↓↓↓
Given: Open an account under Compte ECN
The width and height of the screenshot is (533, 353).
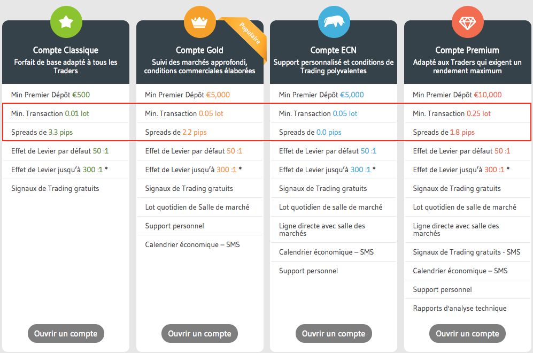Looking at the screenshot, I should pyautogui.click(x=334, y=334).
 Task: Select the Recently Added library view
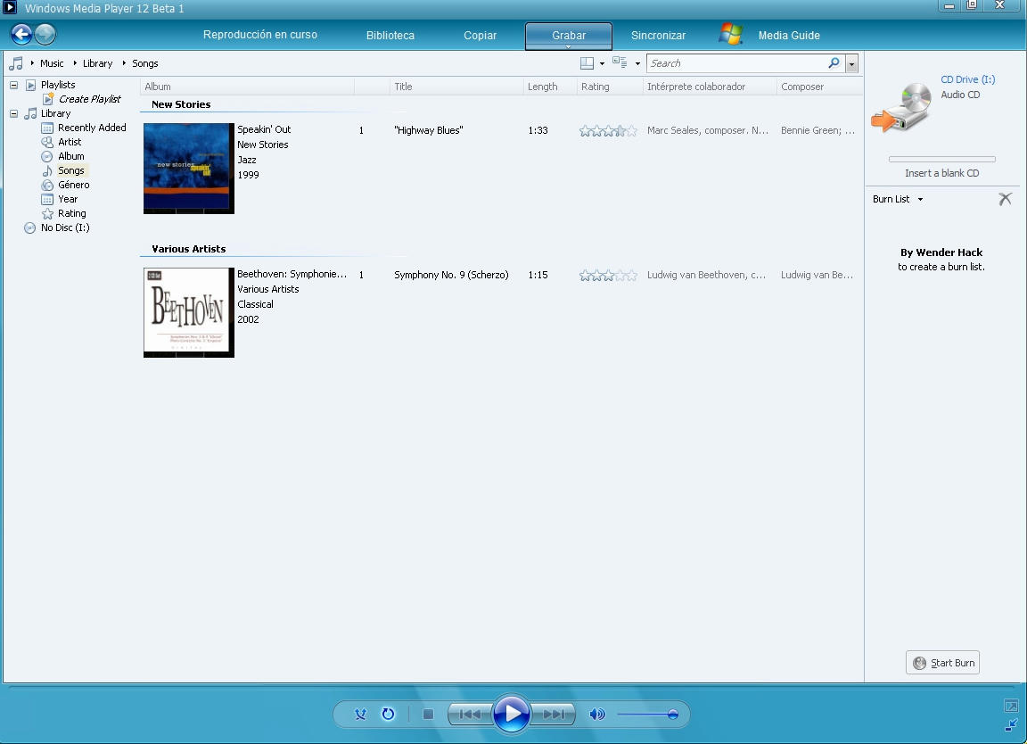(x=92, y=127)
↑↑↑
**What to do**.
Transcribe the rows above word for word, leaving out the pictures.

**Reply**.
Given: Open an account under Compte ECN
The width and height of the screenshot is (533, 353).
Looking at the screenshot, I should pyautogui.click(x=334, y=334).
 Task: Select the Recently Added library view
(x=92, y=127)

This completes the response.